Arkansas Attorney General Dustin McDaniel said he has no interest in joining the Missouri attorney general's federal lawsuit asking the court to declare invalid California statutes that would allow the state to enforce Proposition 2 provisions on all eggs sold in California. However, he is considering filing a friend of the court brief in support of Missouri and the other states that joined the suit.

Arkansas Attorney General Dustin McDaniel said he has no interest in joining the Missouri attorney general's federal lawsuit asking the court to declare invalid California statutes that would allow the state to enforce Proposition 2 provisions on all eggs sold in California. However, he is considering filing a friend of the court brief in support of Missouri and the other states that joined the suit.

Missouri filed the lawsuit in February, and since that time Alabama, Iowa, Kentucky, Nebraska and Oklahoma have joined the suit. The lawsuit was brought because the representatives of these states maintain that the California statutes (AB1437 and 3CA ADC) violate the commerce and supremacy clauses of the U.S. Constitution.

McDaniel on March 25 said California's rules do not impact Arkansas egg producers because they already meet the California guidelines, but he agrees that one state should not be able to cause harm to another state's agricultural production, according to reports. Only a small portion of Arkansas eggs are shipped to California, he added.

In the amended lawsuit, the representatives for the six states involved say egg producers face a difficult choice regarding California AB1437:

"Either they can incur massive capital improvement costs to build larger habitats for some or all of their egg-laying hens, or they can walk away from the largest egg market in the country. For example, Missouri farmers - who export one-third of their eggs to California each year - must now decide whether to invest over $120 million in new hen houses or stop selling in California. The first option will raise the cost of eggs in Missouri and make them too expensive to export to any state other than California. The second option will flood Missouri's own markets with a half-billion surplus eggs that would otherwise have been exported to California, causing Missouri prices to fall and potentially forcing some Missouri farmers out of business."

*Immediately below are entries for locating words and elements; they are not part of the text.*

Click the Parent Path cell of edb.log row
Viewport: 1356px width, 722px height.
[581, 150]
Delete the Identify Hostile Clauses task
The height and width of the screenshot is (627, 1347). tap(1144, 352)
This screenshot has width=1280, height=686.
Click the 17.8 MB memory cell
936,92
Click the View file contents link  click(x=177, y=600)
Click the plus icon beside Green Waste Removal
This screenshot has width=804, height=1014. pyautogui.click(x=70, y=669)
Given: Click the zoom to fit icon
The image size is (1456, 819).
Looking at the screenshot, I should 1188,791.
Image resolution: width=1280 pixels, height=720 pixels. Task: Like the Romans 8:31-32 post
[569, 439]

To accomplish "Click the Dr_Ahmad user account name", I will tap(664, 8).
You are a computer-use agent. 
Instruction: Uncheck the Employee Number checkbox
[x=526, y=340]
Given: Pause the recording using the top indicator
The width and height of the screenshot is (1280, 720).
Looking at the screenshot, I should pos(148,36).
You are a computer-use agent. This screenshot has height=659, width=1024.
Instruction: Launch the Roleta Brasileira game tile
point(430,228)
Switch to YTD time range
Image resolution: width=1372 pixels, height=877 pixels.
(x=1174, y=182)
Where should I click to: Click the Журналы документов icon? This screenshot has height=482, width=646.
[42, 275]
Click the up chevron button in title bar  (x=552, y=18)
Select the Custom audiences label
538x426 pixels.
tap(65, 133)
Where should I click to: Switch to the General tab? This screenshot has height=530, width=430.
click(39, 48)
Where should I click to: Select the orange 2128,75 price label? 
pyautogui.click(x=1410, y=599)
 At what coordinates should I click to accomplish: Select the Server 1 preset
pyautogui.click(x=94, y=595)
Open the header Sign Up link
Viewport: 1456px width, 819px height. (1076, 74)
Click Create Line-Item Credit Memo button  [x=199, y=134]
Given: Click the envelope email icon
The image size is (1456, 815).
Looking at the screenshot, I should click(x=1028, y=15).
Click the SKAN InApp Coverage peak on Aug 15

California, the most populous state in the nation, is the largest single egg market in the U.S. According to the lawsuit, Californians consume 9 billion eggs per year, with 4 billion of those eggs coming from other states. 

Proposition 2 is scheduled to take effect on January 1, 2015, for all eggs produced in California. California AB1437 was enacted to protect California egg producers from competition from egg producers outside the state who would not have to comply with Proposition 2.